The Student Room Group
In the grand scheme of things there is no money in doing research, anywhere. You need to be in the commercial end of things to rake in the bucks.
Reply 2
universities take a huge cut of all staff projects, so does the tax man several times, then there is funding projects. you can earn a little from it, but the tax man will take cash from here too. it's nuts really.
Reply 3
If you were to develop some sort of new technology or develop an idea that is beneficial in a commercial sense, how do you make money from that? Patent the idea and receive royalties, "sell" the technology?
x.narb.x
If you were to develop some sort of new technology or develop an idea that is beneficial in a commercial sense, how do you make money from that? Patent the idea and receive royalties, "sell" the technology?


Well most modern technology is developed in a) a commercial environment (i.e. you own nothing personally) or b) an academic environment (you own very little personally) and therefore you are unlikely to make much money.

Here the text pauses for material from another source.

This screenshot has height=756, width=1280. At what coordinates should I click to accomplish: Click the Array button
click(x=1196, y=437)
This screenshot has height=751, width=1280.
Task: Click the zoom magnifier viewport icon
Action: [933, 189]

If you are a budding James Dyson then stick to the garden shed, not the research lab.
Reply 5
Ahh I see, so the respective institutions that you work for own the rights to the research you do?
x.narb.x
Ahh I see, so the respective institutions that you work for own the rights to the research you do?


Commercially? Absolutely. Universities? The vast majority of the rights. Universities think they are being fair because they give you some of the rights (unlike commercial operations) but it is a piddling amount and totally disproportionate to the fact that the university provides only lab space and utilities and you yourself have to find money to pay for equipment, consumables, time at external experimental facilities and staff (read postdocs and PhD students) as well as coming up with and implementing the ideas and fitting this around your teaching commitments at the university on a relatively meagre salary.
x.narb.x
Is there any money in academic research?


None.
Even in the US, you have to scurry around for research funding from various national bodies. If you dont get enough external funding, your job vanishes.
Reply 8
intellectual property? intellectually shafted more like it!!! :mad:
shiny
intellectual property? intellectually shafted more like it!!! :mad:


I think the worst thing with this drive to 'commercialise' is that the academic in question is most probably denied some nice high profile publications that would be far better for their career than a patent number.
Reply 10
ChemistBoy
I think the worst thing with this drive to 'commercialise' is that the academic in question is most probably denied some nice high profile publications that would be far better for their career than a patent number.

The annoying thing is that it isn't even the patent process itself which is slow. It's the bit before when the university has to decide whether your work is worth patenting and them paying for it which is stupidly slow most of the time.
shiny
The annoying thing is that it isn't even the patent process itself which is slow. It's the bit before when the university has to decide whether your work is worth patenting and them paying for it which is stupidly slow most of the time.


Well it's the half-baked 'advisors' they get to do the applications. Universities can't afford proper patents attorneys.